Studies show that spending more time in natural settings—forests, parks, and places with trees—improves the immune system. According to an article in the New York Times, this is due to both stress reduction and chemicals that plants emit to protect them from rotting and insects called phytoncides. Exposure to phytoncides appears to lower blood pressure, pulse rate, and cortisol (a stress hormone), among other things. Many of these studies are taking place in Japan, where the practice of visiting nature parks for therapeutic effect is called Shinrin-yoku. Many studies demonstrate the positive effects of being outdoors. A recent one in the Environmental Science and Technology journal holds that even as little as five minutes of exercise in green space can vastly improve mental health.
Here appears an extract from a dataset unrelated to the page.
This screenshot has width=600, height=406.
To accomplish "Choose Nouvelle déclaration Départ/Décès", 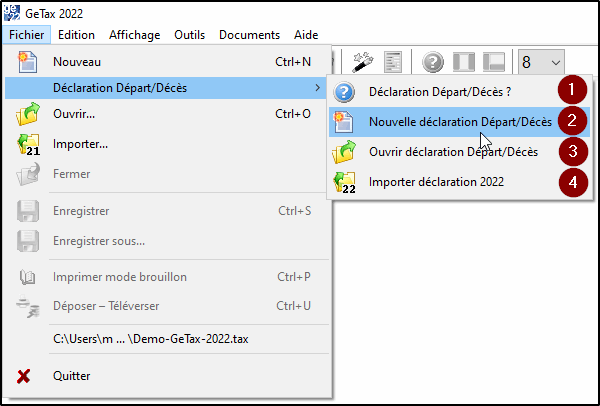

Read the BBC article. More than likely, these studies are just confirming what you already know. They’re like the studies that demonstrate the benefits of meditation—if they help some people get into it, then great. While they’re surely beneficial to some, these studies make me think of the Walt Whitman poem “When I Heard the Learn’d Astronomer.”

When I heard the learn’d astronomer; When the proofs, the figures, were ranged in columns before me; When I was shown the charts and the diagrams, to add, divide, and measure them; When I, sitting, heard the astronomer, where he lectured with much applause in the lecture-room, How soon, unaccountable, I became tired and sick; Till rising and gliding out, I wander’d off by myself, In the mystical moist night-air, and from time to time, Look’d up in perfect silence at the stars.